Task objective:
Return the data below in full, matching every line exactly.

---*---

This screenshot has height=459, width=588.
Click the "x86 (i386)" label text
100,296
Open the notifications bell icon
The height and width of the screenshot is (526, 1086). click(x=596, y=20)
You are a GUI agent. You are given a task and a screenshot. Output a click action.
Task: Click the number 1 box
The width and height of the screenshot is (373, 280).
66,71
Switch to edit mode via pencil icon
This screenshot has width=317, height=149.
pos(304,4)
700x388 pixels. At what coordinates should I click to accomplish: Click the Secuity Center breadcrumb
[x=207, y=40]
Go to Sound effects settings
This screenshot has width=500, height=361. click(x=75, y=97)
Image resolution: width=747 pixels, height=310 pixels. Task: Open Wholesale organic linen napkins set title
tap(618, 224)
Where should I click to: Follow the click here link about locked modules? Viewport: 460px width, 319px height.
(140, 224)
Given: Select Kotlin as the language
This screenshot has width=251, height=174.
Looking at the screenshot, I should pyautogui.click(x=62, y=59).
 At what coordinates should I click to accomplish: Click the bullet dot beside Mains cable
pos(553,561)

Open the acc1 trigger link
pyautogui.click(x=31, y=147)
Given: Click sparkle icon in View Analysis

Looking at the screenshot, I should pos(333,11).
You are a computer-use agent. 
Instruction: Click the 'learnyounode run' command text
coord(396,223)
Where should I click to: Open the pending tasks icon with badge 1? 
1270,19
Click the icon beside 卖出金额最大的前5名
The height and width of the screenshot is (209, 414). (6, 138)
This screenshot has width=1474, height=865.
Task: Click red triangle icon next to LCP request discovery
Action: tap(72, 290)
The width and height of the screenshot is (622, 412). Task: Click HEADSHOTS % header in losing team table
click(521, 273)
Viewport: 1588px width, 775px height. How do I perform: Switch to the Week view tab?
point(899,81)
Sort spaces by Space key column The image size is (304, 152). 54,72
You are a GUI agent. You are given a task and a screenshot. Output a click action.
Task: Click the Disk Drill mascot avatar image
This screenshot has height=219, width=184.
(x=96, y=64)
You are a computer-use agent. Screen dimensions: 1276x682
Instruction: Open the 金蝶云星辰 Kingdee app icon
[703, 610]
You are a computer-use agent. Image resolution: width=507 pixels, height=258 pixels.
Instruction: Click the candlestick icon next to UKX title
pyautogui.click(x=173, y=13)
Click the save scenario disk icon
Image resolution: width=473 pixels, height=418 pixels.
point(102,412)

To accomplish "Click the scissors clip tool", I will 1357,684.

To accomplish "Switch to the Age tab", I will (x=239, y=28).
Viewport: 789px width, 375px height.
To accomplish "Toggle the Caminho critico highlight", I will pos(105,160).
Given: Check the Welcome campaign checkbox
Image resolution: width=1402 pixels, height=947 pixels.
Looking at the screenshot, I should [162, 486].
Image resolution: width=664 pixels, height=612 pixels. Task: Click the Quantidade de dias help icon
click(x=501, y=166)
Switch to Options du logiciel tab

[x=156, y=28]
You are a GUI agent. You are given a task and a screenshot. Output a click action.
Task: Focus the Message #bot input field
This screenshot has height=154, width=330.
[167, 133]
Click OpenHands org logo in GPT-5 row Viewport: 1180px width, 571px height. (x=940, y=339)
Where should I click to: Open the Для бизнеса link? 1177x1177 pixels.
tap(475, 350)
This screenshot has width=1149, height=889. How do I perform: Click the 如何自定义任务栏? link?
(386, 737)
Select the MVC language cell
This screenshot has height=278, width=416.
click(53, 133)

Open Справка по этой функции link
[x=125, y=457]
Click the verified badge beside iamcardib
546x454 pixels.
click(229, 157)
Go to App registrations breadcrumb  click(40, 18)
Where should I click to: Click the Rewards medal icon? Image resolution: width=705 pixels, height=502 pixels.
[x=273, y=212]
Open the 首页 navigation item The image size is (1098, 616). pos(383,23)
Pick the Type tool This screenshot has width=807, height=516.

---*---

Completed exercise:
This screenshot has height=459, width=588.
Click the "x86 (i386)" label text
100,296
Open the notifications bell icon
The height and width of the screenshot is (526, 1086). click(x=596, y=20)
You are a GUI agent. You are given a task and a screenshot. Output a click action.
Task: Click the number 1 box
The width and height of the screenshot is (373, 280).
66,71
Switch to edit mode via pencil icon
This screenshot has width=317, height=149.
pos(304,4)
700x388 pixels. At what coordinates should I click to accomplish: Click the Secuity Center breadcrumb
[x=207, y=40]
Go to Sound effects settings
This screenshot has width=500, height=361. click(x=75, y=97)
Image resolution: width=747 pixels, height=310 pixels. Task: Open Wholesale organic linen napkins set title
tap(618, 224)
Where should I click to: Follow the click here link about locked modules? Viewport: 460px width, 319px height.
(140, 224)
Given: Select Kotlin as the language
This screenshot has width=251, height=174.
Looking at the screenshot, I should pyautogui.click(x=62, y=59).
 At what coordinates should I click to accomplish: Click the bullet dot beside Mains cable
pos(553,561)

Open the acc1 trigger link
pyautogui.click(x=31, y=147)
Given: Click sparkle icon in View Analysis

Looking at the screenshot, I should pos(333,11).
You are a computer-use agent. 
Instruction: Click the 'learnyounode run' command text
coord(396,223)
Where should I click to: Open the pending tasks icon with badge 1? 
1270,19
Click the icon beside 卖出金额最大的前5名
The height and width of the screenshot is (209, 414). (6, 138)
This screenshot has width=1474, height=865.
Task: Click red triangle icon next to LCP request discovery
Action: tap(72, 290)
The width and height of the screenshot is (622, 412). Task: Click HEADSHOTS % header in losing team table
click(521, 273)
Viewport: 1588px width, 775px height. How do I perform: Switch to the Week view tab?
point(899,81)
Sort spaces by Space key column The image size is (304, 152). 54,72
You are a GUI agent. You are given a task and a screenshot. Output a click action.
Task: Click the Disk Drill mascot avatar image
This screenshot has height=219, width=184.
(x=96, y=64)
You are a computer-use agent. Screen dimensions: 1276x682
Instruction: Open the 金蝶云星辰 Kingdee app icon
[703, 610]
You are a computer-use agent. Image resolution: width=507 pixels, height=258 pixels.
Instruction: Click the candlestick icon next to UKX title
pyautogui.click(x=173, y=13)
Click the save scenario disk icon
Image resolution: width=473 pixels, height=418 pixels.
point(102,412)

To accomplish "Click the scissors clip tool", I will 1357,684.

To accomplish "Switch to the Age tab", I will (x=239, y=28).
Viewport: 789px width, 375px height.
To accomplish "Toggle the Caminho critico highlight", I will pos(105,160).
Given: Check the Welcome campaign checkbox
Image resolution: width=1402 pixels, height=947 pixels.
Looking at the screenshot, I should [162, 486].
Image resolution: width=664 pixels, height=612 pixels. Task: Click the Quantidade de dias help icon
click(x=501, y=166)
Switch to Options du logiciel tab

[x=156, y=28]
You are a GUI agent. You are given a task and a screenshot. Output a click action.
Task: Focus the Message #bot input field
This screenshot has height=154, width=330.
[167, 133]
Click OpenHands org logo in GPT-5 row Viewport: 1180px width, 571px height. (x=940, y=339)
Where should I click to: Open the Для бизнеса link? 1177x1177 pixels.
tap(475, 350)
This screenshot has width=1149, height=889. How do I perform: Click the 如何自定义任务栏? link?
(386, 737)
Select the MVC language cell
This screenshot has height=278, width=416.
click(53, 133)

Open Справка по этой функции link
[x=125, y=457]
Click the verified badge beside iamcardib
546x454 pixels.
click(229, 157)
Go to App registrations breadcrumb  click(40, 18)
Where should I click to: Click the Rewards medal icon? Image resolution: width=705 pixels, height=502 pixels.
[x=273, y=212]
Open the 首页 navigation item The image size is (1098, 616). pos(383,23)
Pick the Type tool This screenshot has width=807, height=516.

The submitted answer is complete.